Problem to work on:
Look through the entries for the string "coordinates", and copy each line that holds it.

[[ Material provided, beginning ]]

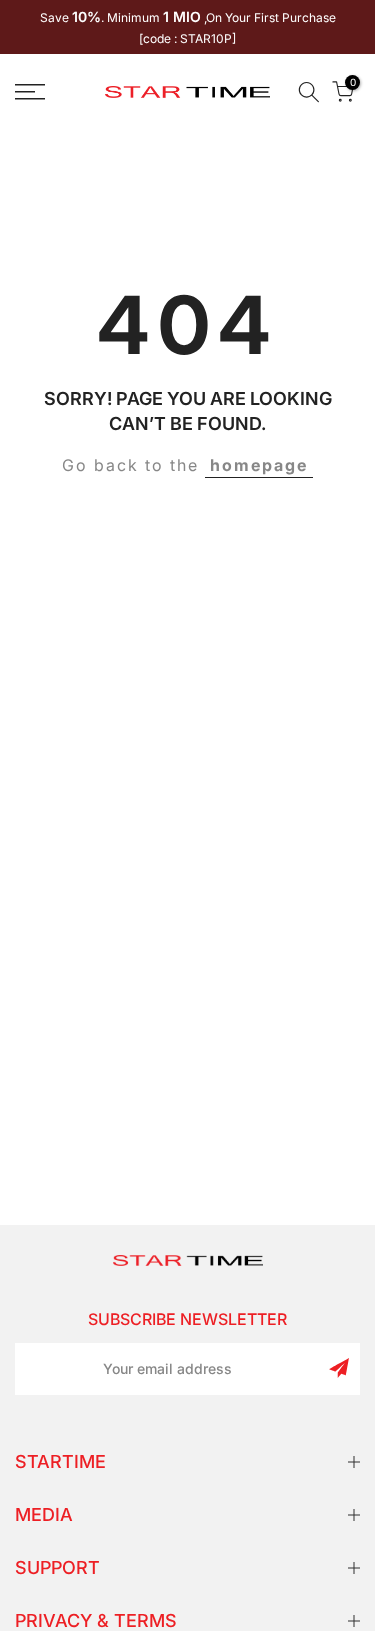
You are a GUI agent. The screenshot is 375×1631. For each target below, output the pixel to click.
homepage (259, 465)
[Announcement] (187, 27)
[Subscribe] (339, 1368)
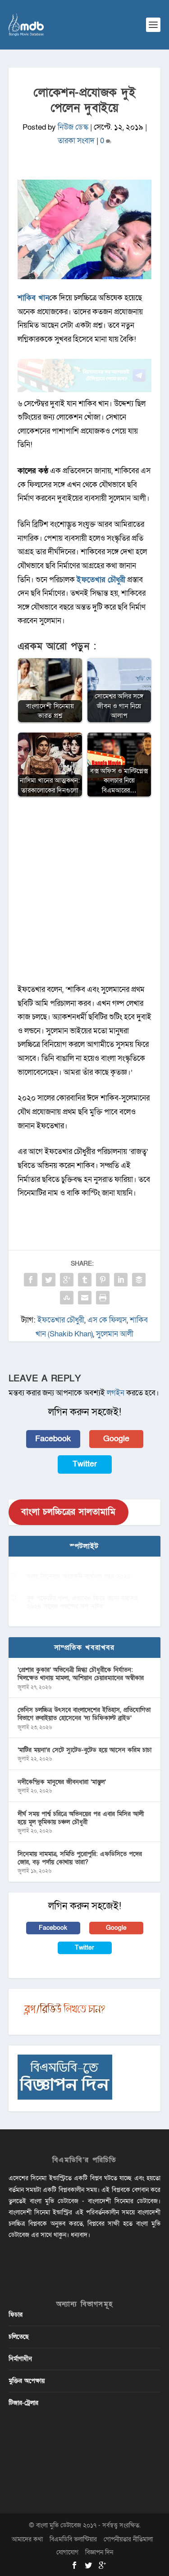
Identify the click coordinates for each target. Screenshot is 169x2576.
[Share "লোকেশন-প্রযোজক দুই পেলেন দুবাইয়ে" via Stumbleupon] (67, 1298)
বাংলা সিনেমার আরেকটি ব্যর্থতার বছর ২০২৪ (79, 1576)
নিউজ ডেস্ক (73, 127)
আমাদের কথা (27, 2539)
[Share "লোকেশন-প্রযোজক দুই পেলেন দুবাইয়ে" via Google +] (67, 1280)
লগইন (115, 1393)
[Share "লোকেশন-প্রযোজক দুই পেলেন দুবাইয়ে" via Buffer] (139, 1280)
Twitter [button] (85, 1464)
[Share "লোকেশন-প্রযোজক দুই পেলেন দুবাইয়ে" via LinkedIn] (121, 1280)
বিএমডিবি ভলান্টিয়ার (73, 2539)
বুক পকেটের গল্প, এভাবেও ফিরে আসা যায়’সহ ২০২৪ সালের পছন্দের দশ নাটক (82, 1602)
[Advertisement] (85, 895)
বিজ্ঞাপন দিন (99, 2552)
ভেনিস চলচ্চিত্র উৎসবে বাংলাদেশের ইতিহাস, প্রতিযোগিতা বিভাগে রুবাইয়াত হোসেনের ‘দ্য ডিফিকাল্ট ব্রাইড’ (84, 1714)
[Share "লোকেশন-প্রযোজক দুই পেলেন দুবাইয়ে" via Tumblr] (85, 1280)
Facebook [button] (53, 1439)
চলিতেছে (19, 2336)
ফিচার (16, 2314)
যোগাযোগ (67, 2552)
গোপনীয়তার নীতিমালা (128, 2539)
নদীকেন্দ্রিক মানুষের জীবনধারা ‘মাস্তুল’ (62, 1782)
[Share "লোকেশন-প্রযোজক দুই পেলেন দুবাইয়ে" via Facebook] (31, 1280)
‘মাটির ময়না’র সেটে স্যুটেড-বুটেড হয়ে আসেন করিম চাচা (84, 1750)
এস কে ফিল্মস (107, 1320)
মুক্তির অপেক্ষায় (27, 2381)
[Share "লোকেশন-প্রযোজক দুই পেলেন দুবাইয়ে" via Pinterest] (103, 1280)
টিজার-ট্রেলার (23, 2403)
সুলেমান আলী (114, 1334)
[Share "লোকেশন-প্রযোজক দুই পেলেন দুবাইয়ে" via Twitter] (49, 1280)
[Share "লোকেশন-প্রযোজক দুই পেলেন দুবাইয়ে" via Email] (85, 1298)
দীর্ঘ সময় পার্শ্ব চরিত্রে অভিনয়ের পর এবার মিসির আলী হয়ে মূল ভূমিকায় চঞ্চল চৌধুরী (81, 1818)
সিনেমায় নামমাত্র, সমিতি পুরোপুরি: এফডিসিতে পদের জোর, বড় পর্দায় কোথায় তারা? (80, 1858)
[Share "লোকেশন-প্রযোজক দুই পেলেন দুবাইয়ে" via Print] (103, 1298)
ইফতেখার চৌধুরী (60, 1320)
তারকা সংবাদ (76, 141)
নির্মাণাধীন (20, 2358)
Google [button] (116, 1439)
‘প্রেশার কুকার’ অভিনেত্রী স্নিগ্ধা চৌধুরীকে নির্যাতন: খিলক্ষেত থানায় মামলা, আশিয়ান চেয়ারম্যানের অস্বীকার (81, 1674)
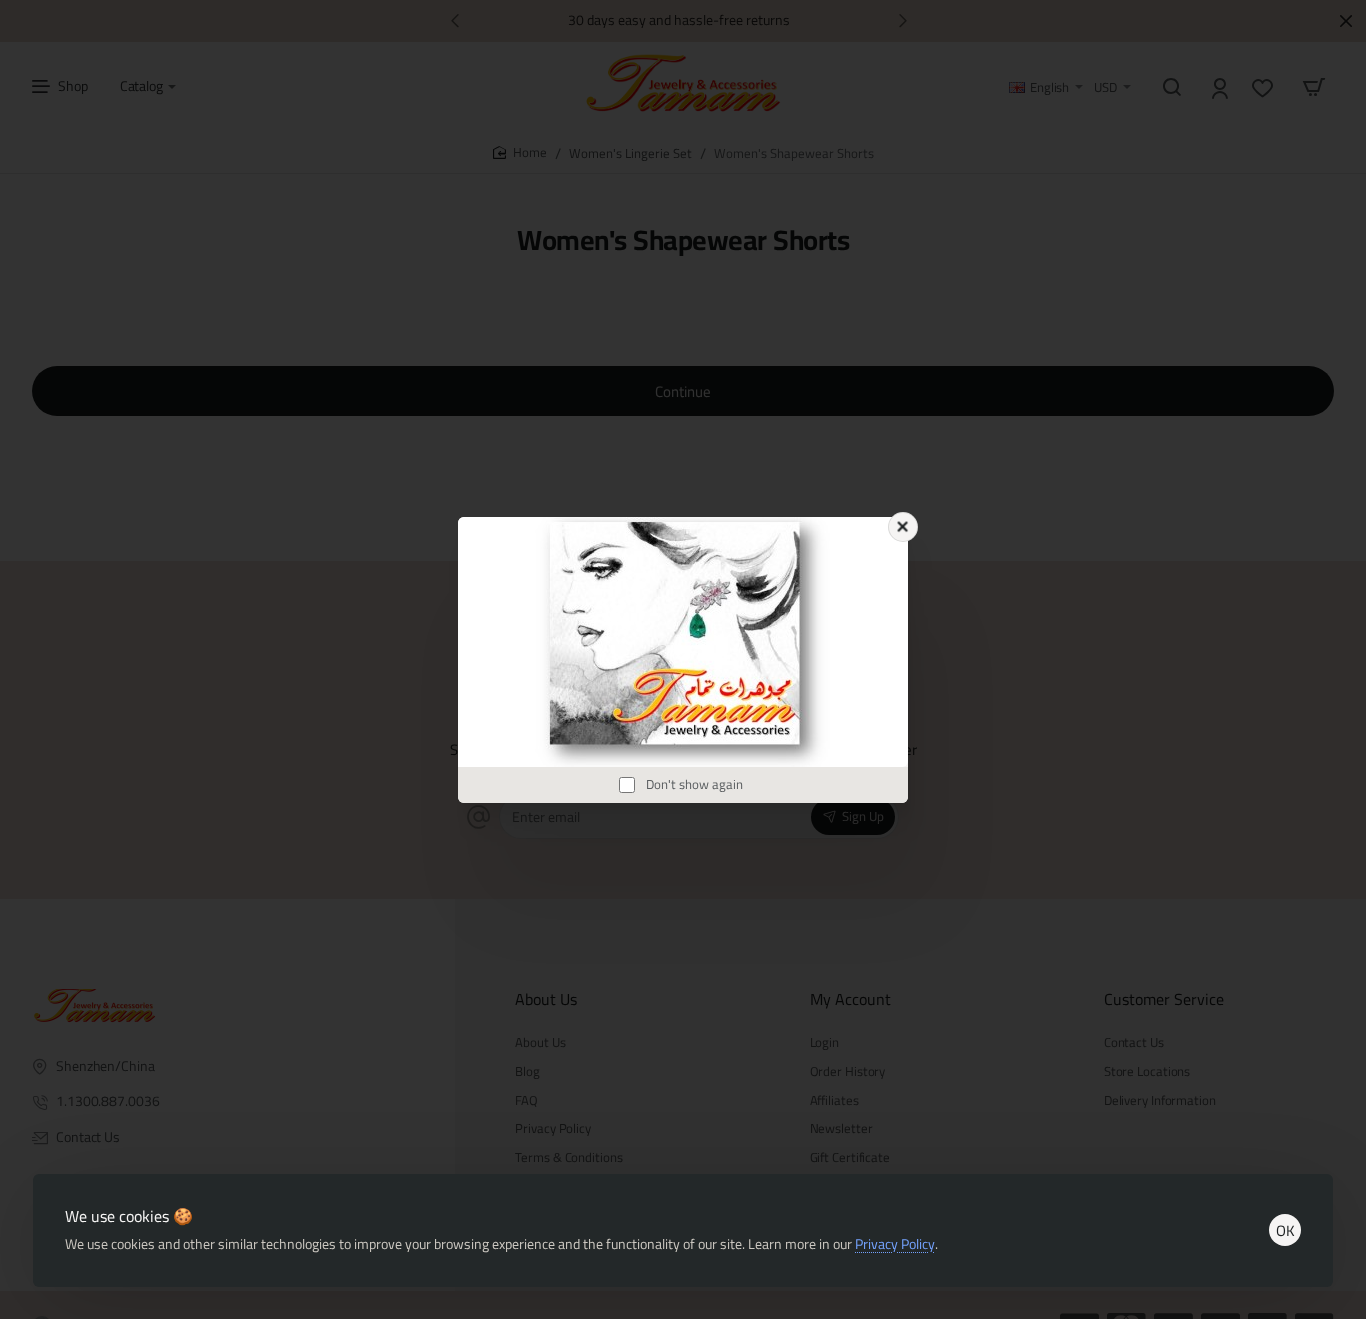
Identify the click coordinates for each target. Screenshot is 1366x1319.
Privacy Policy (895, 1244)
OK (1285, 1230)
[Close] (903, 527)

[[ Material provided, end ]]

Expected output:
Identify the click coordinates for each target. Screenshot is 169x2576.
Identify the click coordinates for each target. Screenshot is 1366x1319.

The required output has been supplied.